--- DATA ROWS ---

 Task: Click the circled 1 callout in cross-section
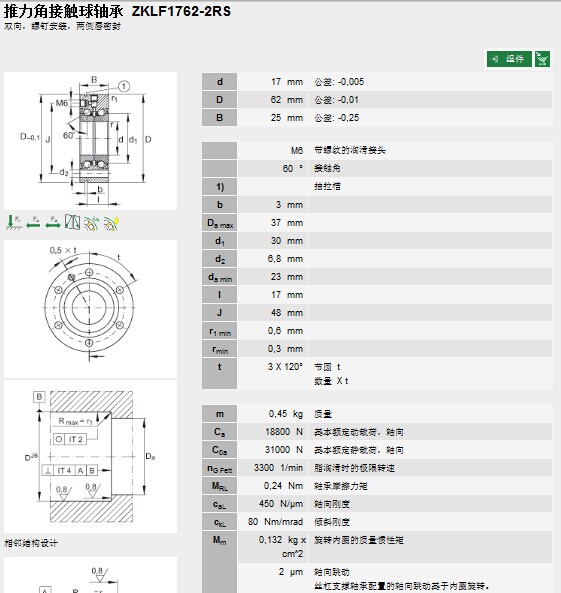(124, 87)
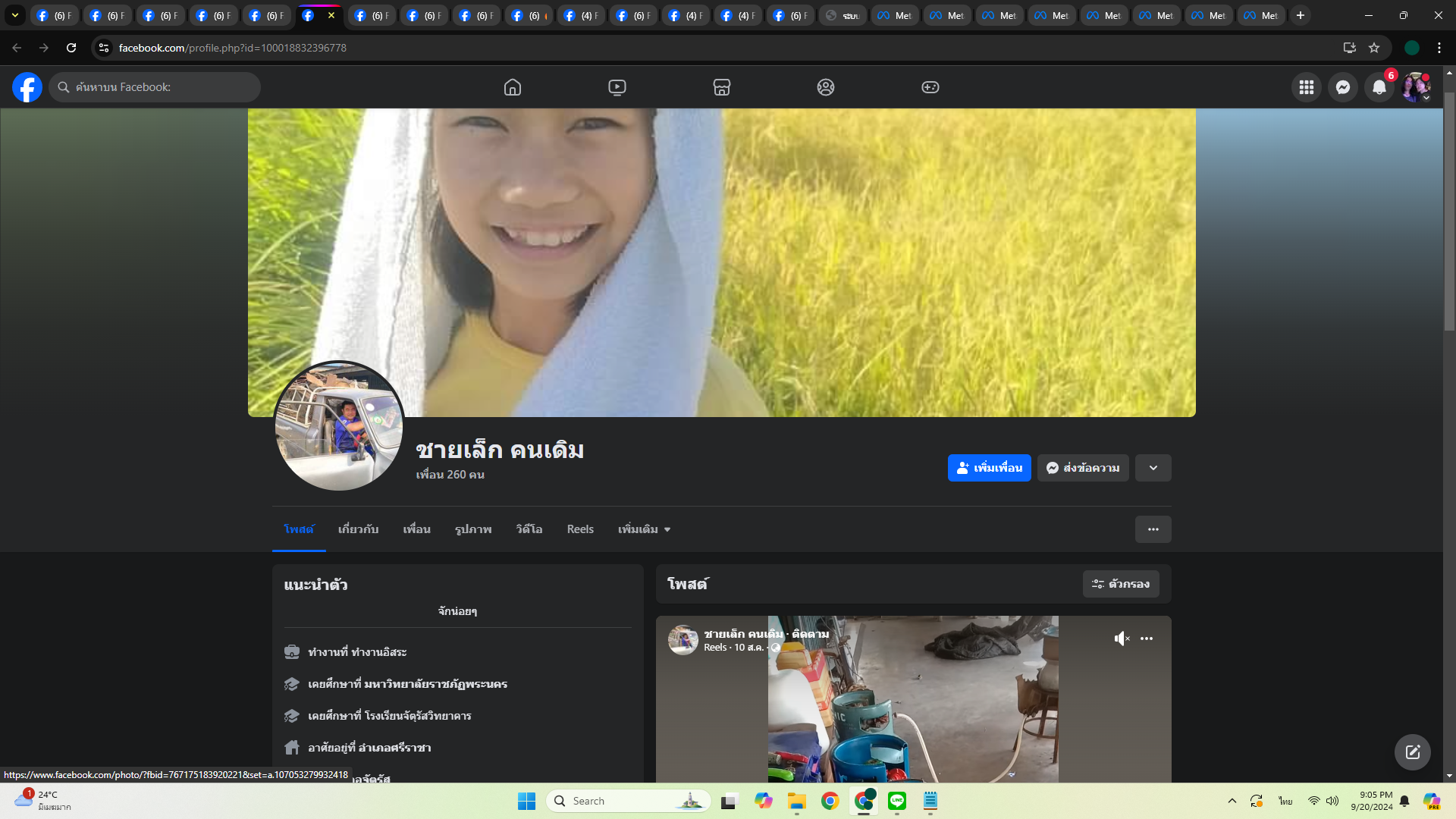Viewport: 1456px width, 819px height.
Task: Unmute the reel video sound
Action: pyautogui.click(x=1122, y=639)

---

> _EXERCISE AIM_
Count the lines above that contain the string "Task", matching case exactly. Reply with only the number.

> _FINAL RESULT_
2